Some of my Canada Po
st assignments were a pleasure to execute. In 1980 I researched and wrote a booklet to accompany a series of stamps based on Inuit prints. Singing Songs to the Spirit was a beautiful little book, the first, I was told, that actually made some money for the post office. It had lots of space for me to be an anthropologist and do some justice to a complex history. I was able to background the pages that presented the actual stamps with historical photographs recording the scenes and activities that were stylized in the prints on which the stamps were based. And I managed to spread the wealth around by buying rights to Arctic photographs done by various photographic colleagues. I still like that book. I later worked on stamps and booklets about forts, historic Canadian textiles, golf and the Olympics.
Other projects were near nightmares.
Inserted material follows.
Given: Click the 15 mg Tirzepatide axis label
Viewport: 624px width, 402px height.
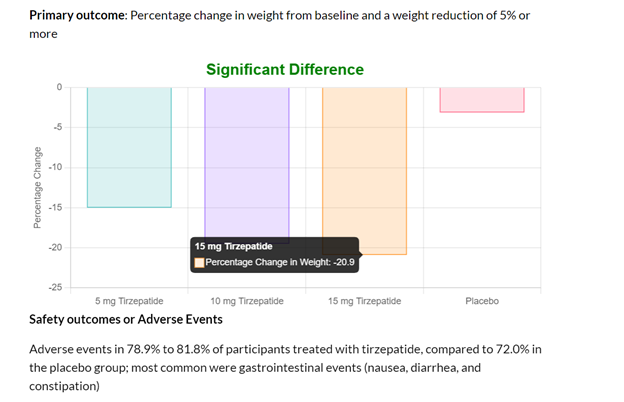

Try writing a history of Canadian higher education that included the story of the development of Queen’s University in a tidy 350 words. Try making it more readable than a telegram or a tweet. Every the and a was a word count crisis. With no room for colourful modifiers all one could do to keep the reader awake was to maintain a prose rhythm that could propel the story forward. It was hard work.
Nevertheless, the little commissioning gang of four at Canada Post in Ottawa were an intelligent and interesting group to work with despite the very modest fees they were able to pay designers, artists and writers. Sometimes quite improbable things happened while their projects were being executed.
For several years my local letter carrier in the west end was a smart and quite sweet little guy. We’ll call him Gordy. He soon noticed all the mail I was getting from his corporate headquarters and was curious about what was going on. I explained that I periodically worked on stamp designs and commemorative booklets. We began having frequent dialogues about the Corp. One day while I was walking up my street with a client we ran into Gordy doing his rounds. He loved to gossip about his bosses and on this day he was relishing the fact that he’s just heard that the postal Corp. had printed an enormous run of Christmas stamps with the umlaut over the wrong vowel in Noël. Gazillions of stamps had to be destroyed and reprinted. Gordy took delight in declaring the big boys in Ottawa a bunch of assholes and I took wicked delight in introducing Gordy to my companion Georges, the “asshole” from Ottawa who’d made that mistake.